O outro réu é o dono da oficina, localizada no Jardim de Lorenzo, bairro da zona leste de São Paulo. Ele foi condenado a sete anos de reclusão, em regime inicial semiaberto. A pena considera não só a submissão dos trabalhadores a condições degradantes, mas também o aliciamento das vítimas, que o microempresário recrutava principalmente no Peru, seu país de origem. O emprego de dois adolescentes na produção das peças também elevou as sanções aplicadas a ambos os réus. Eles poderão recorrer da sentença em liberdade.

A oficina produzia roupas das marcas Anchor e Tova, vinculadas às confecções Anchor e MNJ. O espaço era o local de trabalho e moradia para ao menos 13 empregados, entre peruanos e bolivianos. As jornadas alcançavam até 14 horas, iniciando-se às 7h e estendendo-se até as 22h, com pausas apenas para refeições. As vítimas ficavam permanentemente expostas a riscos, uma vez que o imóvel tinha instalações elétricas precárias, botijões de gás instalados em ambiente fechado e máquinas de costura sem proteção das polias que pudesse evitar acidentes.

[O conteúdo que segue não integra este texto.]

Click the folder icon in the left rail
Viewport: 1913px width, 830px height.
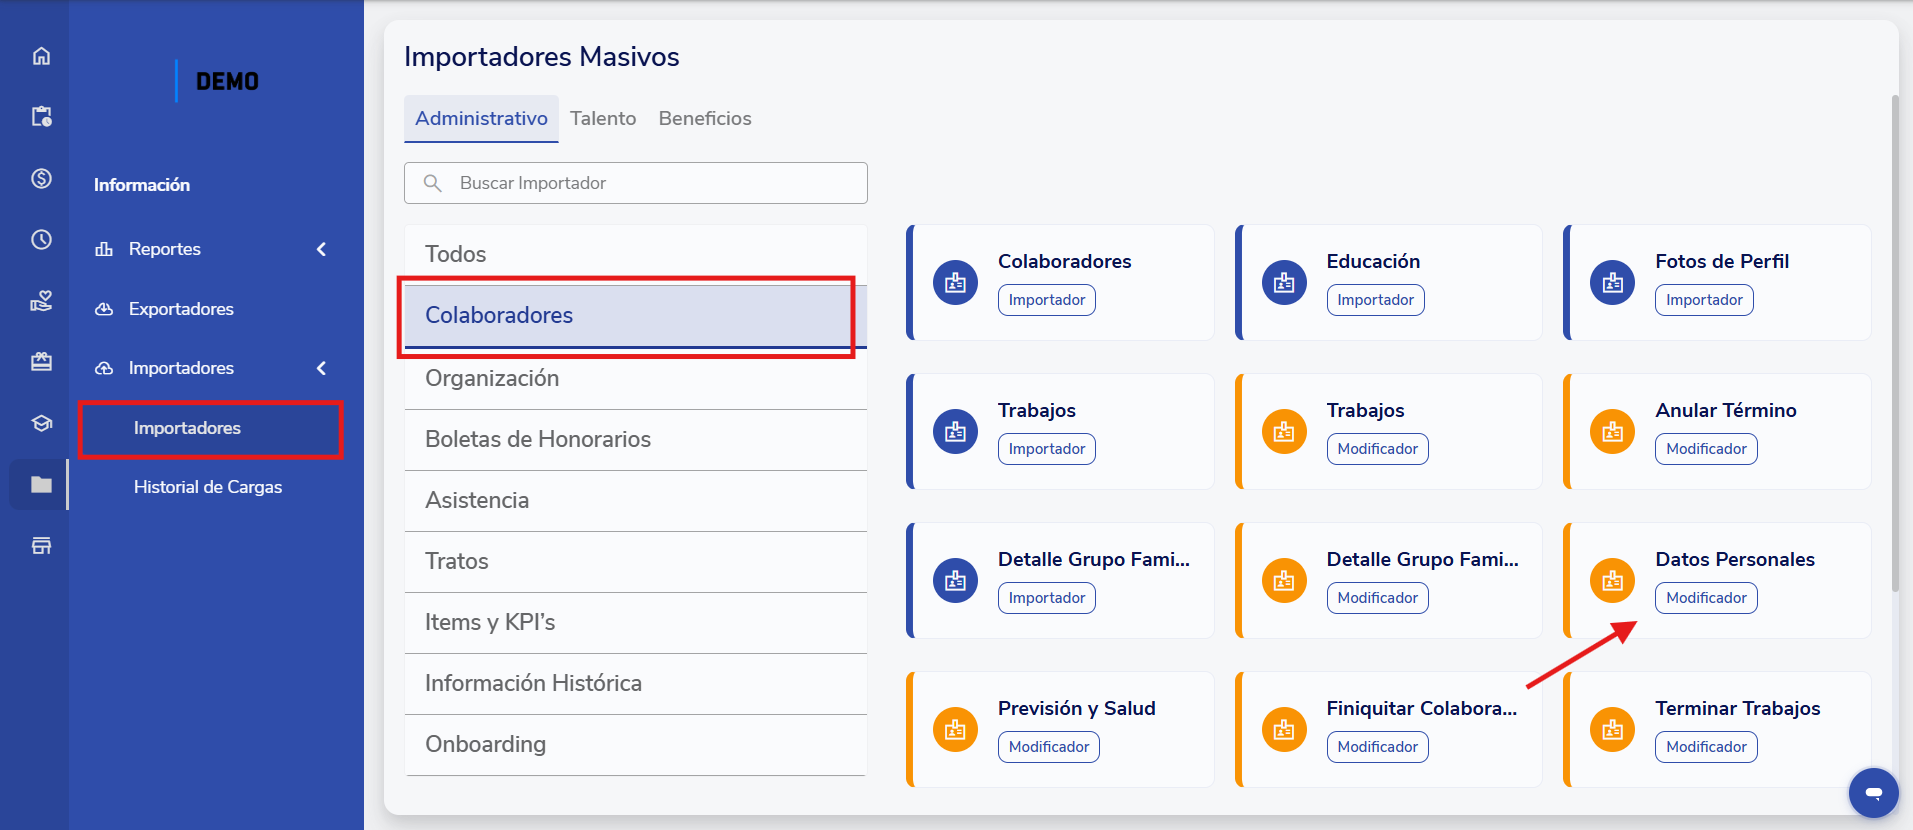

Nenhum dos trabalhadores tinha registro em carteira. Os salários, que já eram baixos, reduziam-se ainda mais após a retenção de valores para o custeio de aluguel, alimentação e outras despesas da casa. Uma das dificuldades para que os empregados conseguissem deixar o imóvel eram as dívidas. Os adolescentes, um casal recrutado na cidade peruana de Juliaca, relataram ter sido impedidos de sair da oficina enquanto não pagassem ao proprietário R$ 1,4 mil gastos para trazê-los ao Brasil. Durante os quase nove meses em que trabalharam no local, ambos receberam apenas cerca de R$ 6 mil, ao todo.

A sentença destaca que, mesmo sem acompanhar a rotina de produção, a empresária que terceirizava a confecção das peças à oficina também tem responsabilidade pela situação precária das vítimas. Segundo a decisão, a Anchor e a MNJ tinham poder de direção sobre o estabelecimento ao determinar prazos, qualidade, preços e logística, e por isso podem ser consideradas as verdadeiras empregadoras dos trabalhadores. As empresas abusavam do exercício da livre iniciativa ao terceirizarem suas atividades a uma oficina sem lastro trabalhista, e a falta de interesse da proprietária em saber as condições dos empregados demonstra, no mínimo, “cegueira deliberada”.

“Reitera-se, por oportuno, que o baixo valor pago pelas empresas ‘Anchor’ e ‘MNJ’ é causa direta para a manutenção das condições aviltantes e análogas às de escravo a que estavam submetidos os costureiros”, afirmou a sentença da 1ª Vara Criminal Federal de São Paulo. “Neste sentido, é claríssima a responsabilidade das referidas empresas, que lucravam contratando mão de obra extremamente barata, não se importando minimamente com as condições de emprego daqueles que lhe prestavam serviços. O único interesse era a potencialização do lucro.”

A autora da denúncia do MPF que levou à condenação dos réus é a procuradora da República Ana Carolina Previtalli Nascimento.